Entries provided:
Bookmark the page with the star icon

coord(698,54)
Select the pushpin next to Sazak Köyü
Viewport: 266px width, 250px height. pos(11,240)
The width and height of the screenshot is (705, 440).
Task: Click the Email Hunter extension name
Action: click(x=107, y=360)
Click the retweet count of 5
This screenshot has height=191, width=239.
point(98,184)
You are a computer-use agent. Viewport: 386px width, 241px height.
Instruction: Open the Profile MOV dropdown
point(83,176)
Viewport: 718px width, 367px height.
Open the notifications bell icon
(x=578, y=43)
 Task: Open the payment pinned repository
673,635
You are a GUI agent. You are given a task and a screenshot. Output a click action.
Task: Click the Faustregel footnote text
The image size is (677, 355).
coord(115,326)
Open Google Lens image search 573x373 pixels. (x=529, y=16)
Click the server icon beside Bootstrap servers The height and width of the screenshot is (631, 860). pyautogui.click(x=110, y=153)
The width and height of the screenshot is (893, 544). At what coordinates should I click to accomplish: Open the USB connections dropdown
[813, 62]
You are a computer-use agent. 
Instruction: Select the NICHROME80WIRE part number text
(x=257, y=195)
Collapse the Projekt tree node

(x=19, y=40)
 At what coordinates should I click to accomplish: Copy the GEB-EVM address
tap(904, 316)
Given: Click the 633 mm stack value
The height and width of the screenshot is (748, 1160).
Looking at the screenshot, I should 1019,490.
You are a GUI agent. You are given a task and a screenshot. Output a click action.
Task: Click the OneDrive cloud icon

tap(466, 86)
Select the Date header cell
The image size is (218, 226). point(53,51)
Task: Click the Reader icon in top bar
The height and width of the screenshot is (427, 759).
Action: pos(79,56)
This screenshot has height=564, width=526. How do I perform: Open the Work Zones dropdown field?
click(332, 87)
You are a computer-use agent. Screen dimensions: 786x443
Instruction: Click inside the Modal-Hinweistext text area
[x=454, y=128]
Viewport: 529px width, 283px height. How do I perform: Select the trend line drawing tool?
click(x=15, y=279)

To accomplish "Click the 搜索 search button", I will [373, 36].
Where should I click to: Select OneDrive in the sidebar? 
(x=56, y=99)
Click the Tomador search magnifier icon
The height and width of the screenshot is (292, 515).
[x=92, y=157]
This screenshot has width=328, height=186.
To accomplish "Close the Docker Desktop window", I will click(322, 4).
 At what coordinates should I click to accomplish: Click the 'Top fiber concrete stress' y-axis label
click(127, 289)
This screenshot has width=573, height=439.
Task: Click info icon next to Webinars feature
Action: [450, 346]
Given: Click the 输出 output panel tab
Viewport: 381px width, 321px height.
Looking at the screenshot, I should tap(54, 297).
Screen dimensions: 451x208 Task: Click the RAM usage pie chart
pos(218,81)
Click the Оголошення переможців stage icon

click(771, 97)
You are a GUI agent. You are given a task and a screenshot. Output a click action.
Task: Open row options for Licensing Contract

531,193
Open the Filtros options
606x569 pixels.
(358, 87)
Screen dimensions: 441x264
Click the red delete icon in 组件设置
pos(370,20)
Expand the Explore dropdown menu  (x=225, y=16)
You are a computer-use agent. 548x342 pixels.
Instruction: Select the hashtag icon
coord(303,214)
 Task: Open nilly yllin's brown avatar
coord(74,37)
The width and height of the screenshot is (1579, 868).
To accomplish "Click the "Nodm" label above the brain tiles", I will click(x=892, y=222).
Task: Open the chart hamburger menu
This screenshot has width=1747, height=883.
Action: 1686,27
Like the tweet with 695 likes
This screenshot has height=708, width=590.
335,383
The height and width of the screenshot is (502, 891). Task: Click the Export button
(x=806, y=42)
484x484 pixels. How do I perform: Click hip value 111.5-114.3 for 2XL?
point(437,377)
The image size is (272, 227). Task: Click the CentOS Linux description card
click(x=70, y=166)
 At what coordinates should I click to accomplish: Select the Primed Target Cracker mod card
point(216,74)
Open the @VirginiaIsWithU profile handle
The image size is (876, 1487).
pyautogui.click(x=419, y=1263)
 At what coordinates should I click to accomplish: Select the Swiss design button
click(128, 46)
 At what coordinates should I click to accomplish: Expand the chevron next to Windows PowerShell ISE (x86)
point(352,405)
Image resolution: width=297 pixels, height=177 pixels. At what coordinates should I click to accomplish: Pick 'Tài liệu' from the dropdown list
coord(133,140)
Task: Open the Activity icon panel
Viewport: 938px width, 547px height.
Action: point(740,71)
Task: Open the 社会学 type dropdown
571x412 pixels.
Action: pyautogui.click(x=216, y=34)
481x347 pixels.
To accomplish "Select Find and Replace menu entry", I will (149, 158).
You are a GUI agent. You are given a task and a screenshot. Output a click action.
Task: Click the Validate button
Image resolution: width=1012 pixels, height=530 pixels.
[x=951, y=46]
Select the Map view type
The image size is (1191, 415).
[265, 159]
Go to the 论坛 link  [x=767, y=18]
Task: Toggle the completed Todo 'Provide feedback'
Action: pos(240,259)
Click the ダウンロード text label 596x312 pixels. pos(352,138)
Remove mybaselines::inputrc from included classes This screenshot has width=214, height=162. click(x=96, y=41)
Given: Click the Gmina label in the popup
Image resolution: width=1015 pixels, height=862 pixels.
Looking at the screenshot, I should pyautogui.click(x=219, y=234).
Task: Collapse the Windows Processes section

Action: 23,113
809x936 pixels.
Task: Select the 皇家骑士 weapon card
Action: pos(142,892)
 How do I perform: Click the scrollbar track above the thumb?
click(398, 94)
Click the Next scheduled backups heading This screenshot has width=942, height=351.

Activity: Your job is to set down the whole listing a second time, exactly.

Task solution:
Bookmark the page with the star icon

coord(698,54)
Select the pushpin next to Sazak Köyü
Viewport: 266px width, 250px height. pos(11,240)
The width and height of the screenshot is (705, 440).
Task: Click the Email Hunter extension name
Action: click(x=107, y=360)
Click the retweet count of 5
This screenshot has height=191, width=239.
point(98,184)
You are a computer-use agent. Viewport: 386px width, 241px height.
Instruction: Open the Profile MOV dropdown
point(83,176)
Viewport: 718px width, 367px height.
Open the notifications bell icon
(x=578, y=43)
 Task: Open the payment pinned repository
673,635
You are a GUI agent. You are given a task and a screenshot. Output a click action.
Task: Click the Faustregel footnote text
The image size is (677, 355).
coord(115,326)
Open Google Lens image search 573x373 pixels. (x=529, y=16)
Click the server icon beside Bootstrap servers The height and width of the screenshot is (631, 860). pyautogui.click(x=110, y=153)
The width and height of the screenshot is (893, 544). At what coordinates should I click to accomplish: Open the USB connections dropdown
[813, 62]
You are a computer-use agent. 
Instruction: Select the NICHROME80WIRE part number text
(x=257, y=195)
Collapse the Projekt tree node

(x=19, y=40)
 At what coordinates should I click to accomplish: Copy the GEB-EVM address
tap(904, 316)
Given: Click the 633 mm stack value
The height and width of the screenshot is (748, 1160).
Looking at the screenshot, I should 1019,490.
You are a GUI agent. You are given a task and a screenshot. Output a click action.
Task: Click the OneDrive cloud icon

tap(466, 86)
Select the Date header cell
The image size is (218, 226). point(53,51)
Task: Click the Reader icon in top bar
The height and width of the screenshot is (427, 759).
Action: pos(79,56)
This screenshot has height=564, width=526. How do I perform: Open the Work Zones dropdown field?
click(332, 87)
You are a computer-use agent. Screen dimensions: 786x443
Instruction: Click inside the Modal-Hinweistext text area
[x=454, y=128]
Viewport: 529px width, 283px height. How do I perform: Select the trend line drawing tool?
click(x=15, y=279)

To accomplish "Click the 搜索 search button", I will [373, 36].
Where should I click to: Select OneDrive in the sidebar? 
(x=56, y=99)
Click the Tomador search magnifier icon
The height and width of the screenshot is (292, 515).
[x=92, y=157]
This screenshot has width=328, height=186.
To accomplish "Close the Docker Desktop window", I will click(322, 4).
 At what coordinates should I click to accomplish: Click the 'Top fiber concrete stress' y-axis label
click(127, 289)
This screenshot has width=573, height=439.
Task: Click info icon next to Webinars feature
Action: [450, 346]
Given: Click the 输出 output panel tab
Viewport: 381px width, 321px height.
Looking at the screenshot, I should tap(54, 297).
Screen dimensions: 451x208 Task: Click the RAM usage pie chart
pos(218,81)
Click the Оголошення переможців stage icon

click(771, 97)
You are a GUI agent. You are given a task and a screenshot. Output a click action.
Task: Open row options for Licensing Contract

531,193
Open the Filtros options
606x569 pixels.
(358, 87)
Screen dimensions: 441x264
Click the red delete icon in 组件设置
pos(370,20)
Expand the Explore dropdown menu  (x=225, y=16)
You are a computer-use agent. 548x342 pixels.
Instruction: Select the hashtag icon
coord(303,214)
 Task: Open nilly yllin's brown avatar
coord(74,37)
The width and height of the screenshot is (1579, 868).
To accomplish "Click the "Nodm" label above the brain tiles", I will click(x=892, y=222).
Task: Open the chart hamburger menu
This screenshot has width=1747, height=883.
Action: 1686,27
Like the tweet with 695 likes
This screenshot has height=708, width=590.
335,383
The height and width of the screenshot is (502, 891). Task: Click the Export button
(x=806, y=42)
484x484 pixels. How do I perform: Click hip value 111.5-114.3 for 2XL?
point(437,377)
The image size is (272, 227). Task: Click the CentOS Linux description card
click(x=70, y=166)
 At what coordinates should I click to accomplish: Select the Primed Target Cracker mod card
point(216,74)
Open the @VirginiaIsWithU profile handle
The image size is (876, 1487).
pyautogui.click(x=419, y=1263)
 At what coordinates should I click to accomplish: Select the Swiss design button
click(128, 46)
 At what coordinates should I click to accomplish: Expand the chevron next to Windows PowerShell ISE (x86)
point(352,405)
Image resolution: width=297 pixels, height=177 pixels. At what coordinates should I click to accomplish: Pick 'Tài liệu' from the dropdown list
coord(133,140)
Task: Open the Activity icon panel
Viewport: 938px width, 547px height.
Action: point(740,71)
Task: Open the 社会学 type dropdown
571x412 pixels.
Action: pyautogui.click(x=216, y=34)
481x347 pixels.
To accomplish "Select Find and Replace menu entry", I will (149, 158).
You are a GUI agent. You are given a task and a screenshot. Output a click action.
Task: Click the Validate button
Image resolution: width=1012 pixels, height=530 pixels.
[x=951, y=46]
Select the Map view type
The image size is (1191, 415).
[265, 159]
Go to the 论坛 link  [x=767, y=18]
Task: Toggle the completed Todo 'Provide feedback'
Action: pos(240,259)
Click the ダウンロード text label 596x312 pixels. pos(352,138)
Remove mybaselines::inputrc from included classes This screenshot has width=214, height=162. click(x=96, y=41)
Given: Click the Gmina label in the popup
Image resolution: width=1015 pixels, height=862 pixels.
Looking at the screenshot, I should pyautogui.click(x=219, y=234).
Task: Collapse the Windows Processes section

Action: 23,113
809x936 pixels.
Task: Select the 皇家骑士 weapon card
Action: pos(142,892)
 How do I perform: Click the scrollbar track above the thumb?
click(398, 94)
Click the Next scheduled backups heading This screenshot has width=942, height=351.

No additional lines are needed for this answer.